The grey-green leaves of the small shrub at the base of this large Eucalypt (left) are a give-away. The specific name of this Persoonia refers to its "glaucous" or grey-green colour.
By contrast the neighbouring plant of Persoonia lanceolata (below) reveals how much more yellow its leaves are than P. glaucescens.
Persoonia glaucescens is on the NSW National Parks and Wildlife Threatened Species list, classed as "Endangered".
The website (linked above) states: "recent surveys have indicated that the species no longer extends to Fitzroy Falls or Kangaloon and that the present southern limit is near Berrima."
At last, I have been able to take some photos of my own to demonstrate that the plant does still exist in Kangaloon (upper photo). Unfortunately, this particular plant is more than "endangered", it is threatened, because of the proximity of the test bore.
The close-up photo (below, right) reveals the classic small yellow flowers of the Persoonia, although at a distance the shrub could easily be mistaken, by its leaf colour, for a small Eucalypt, or else, a Hakea dactyloides, which also grows there. But it is clearly a Persoonia (from the flowers).

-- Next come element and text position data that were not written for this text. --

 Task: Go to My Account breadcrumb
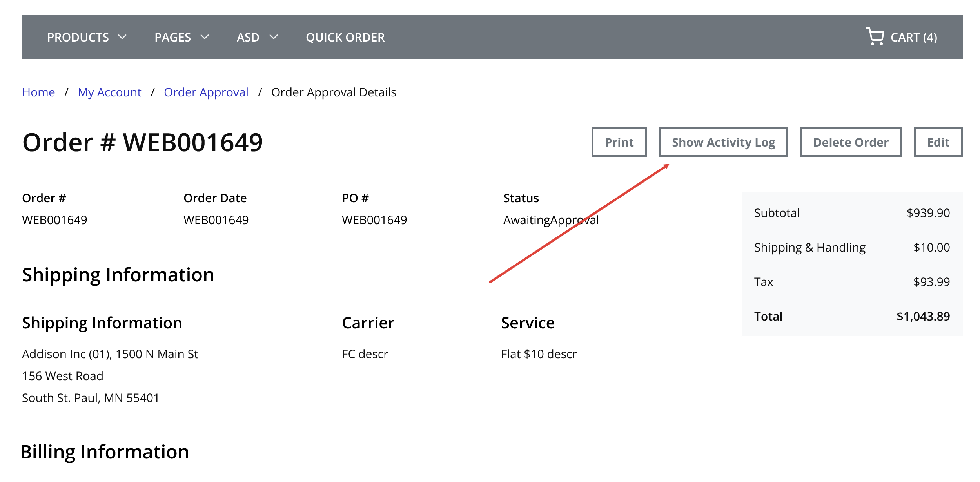[109, 92]
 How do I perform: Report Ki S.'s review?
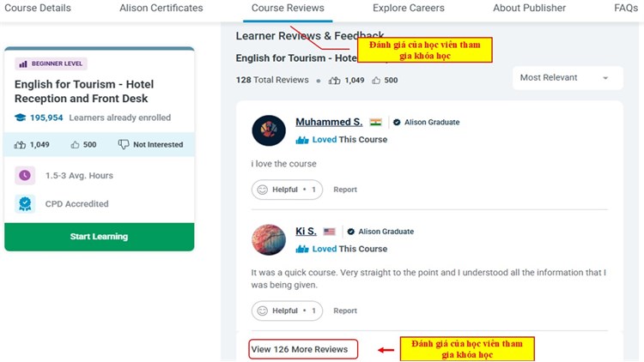point(345,311)
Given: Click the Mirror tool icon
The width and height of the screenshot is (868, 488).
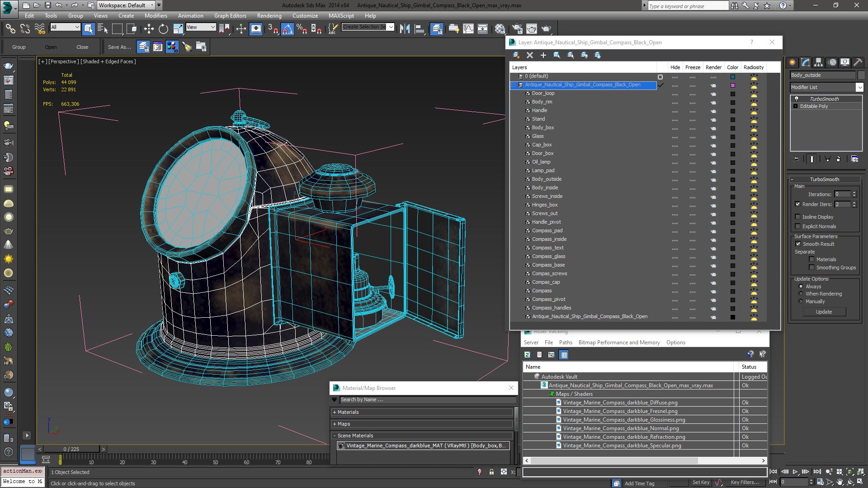Looking at the screenshot, I should coord(405,29).
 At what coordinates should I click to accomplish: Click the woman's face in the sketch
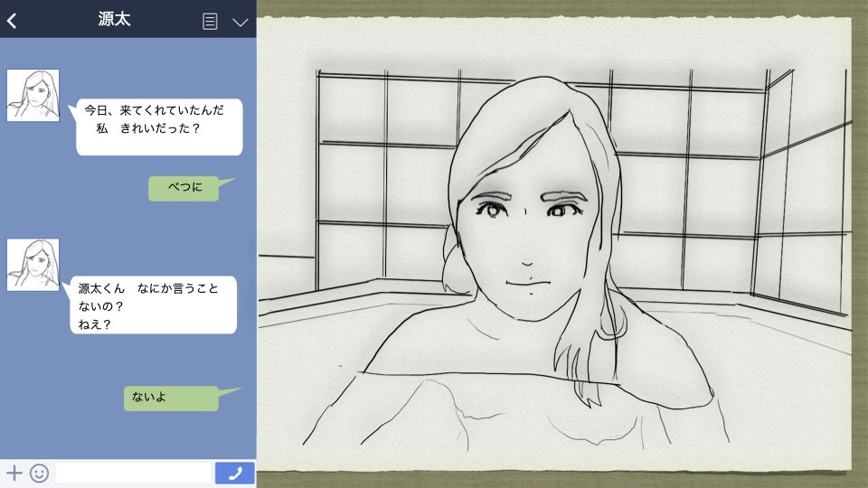(x=529, y=244)
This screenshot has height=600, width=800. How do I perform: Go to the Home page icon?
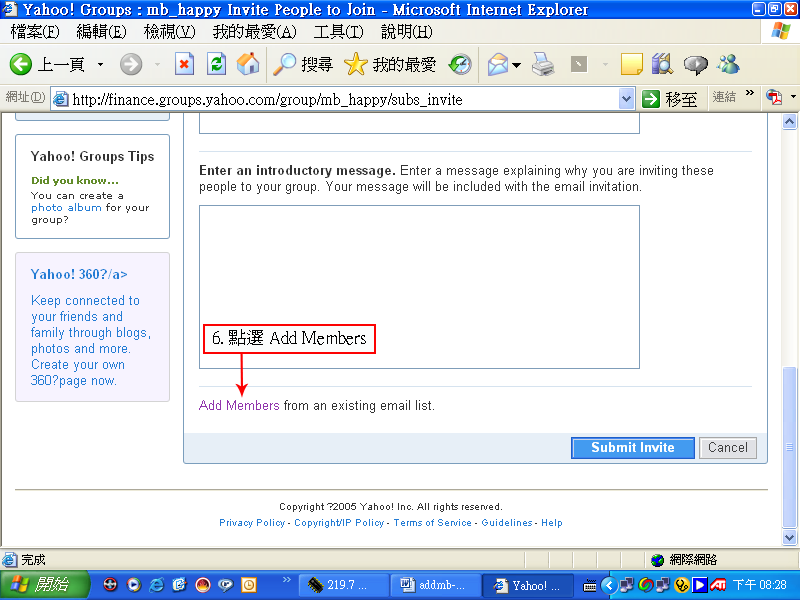pyautogui.click(x=248, y=65)
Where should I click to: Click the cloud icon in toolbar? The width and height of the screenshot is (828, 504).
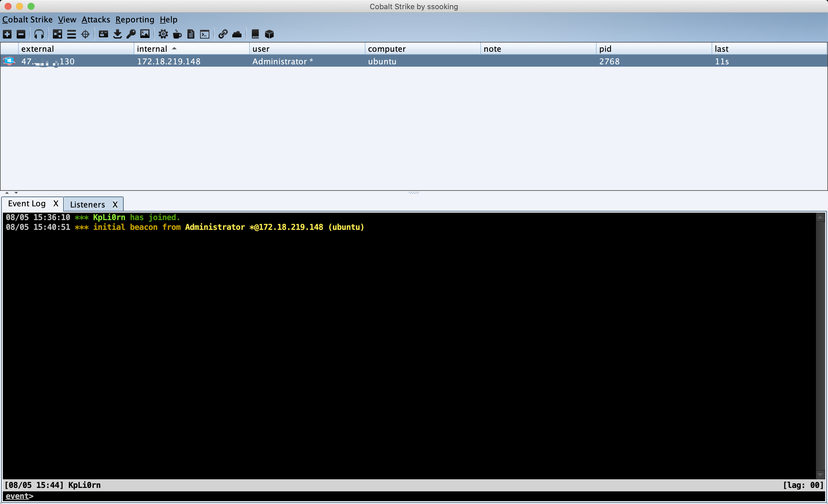[x=237, y=34]
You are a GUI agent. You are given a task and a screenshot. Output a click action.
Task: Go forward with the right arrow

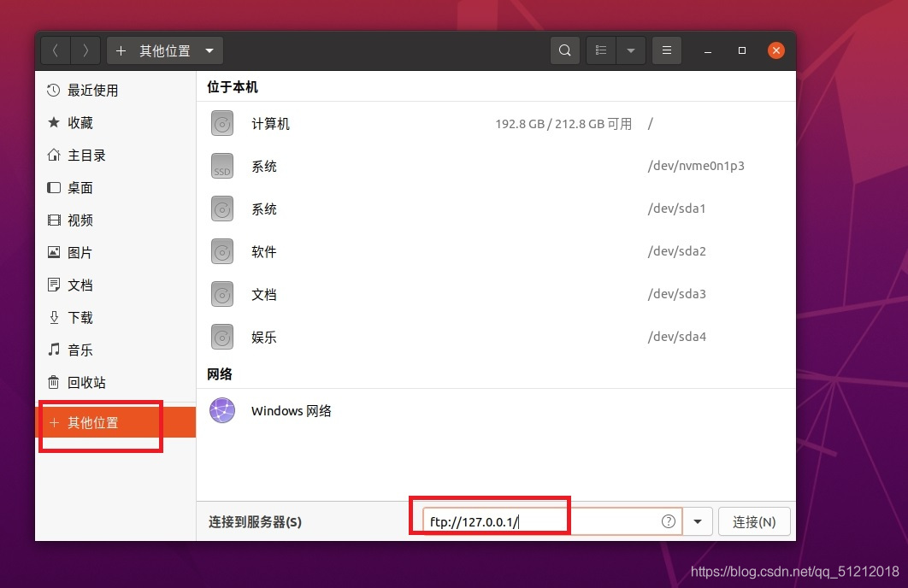(85, 51)
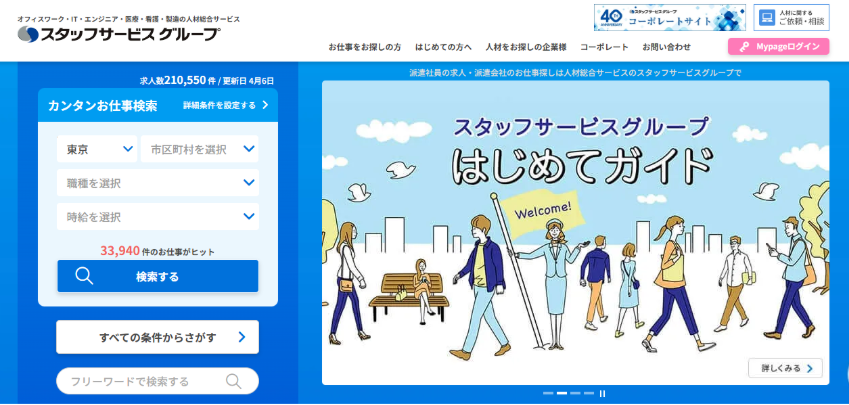
Task: Open the 40th anniversary corporate site banner
Action: [669, 18]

That bore is one which the Sydney Catchment Authority was testing around Christmas time, by pumping water from this bore, via a pipe, into the Upper Nepean River, about 300 metres away. This site is one of the proposed pumping stations for the proposal to drain the Kangaloon Aquifer.
Finally, I have attempted a "cut and paste" image of the foliage of these two related species, to show the difference in their leaf and stem colouration.
I had some camera problems today, and I hope to take better leaf comparison photos tomorrow, to get the scale of the leaves more closely comparable.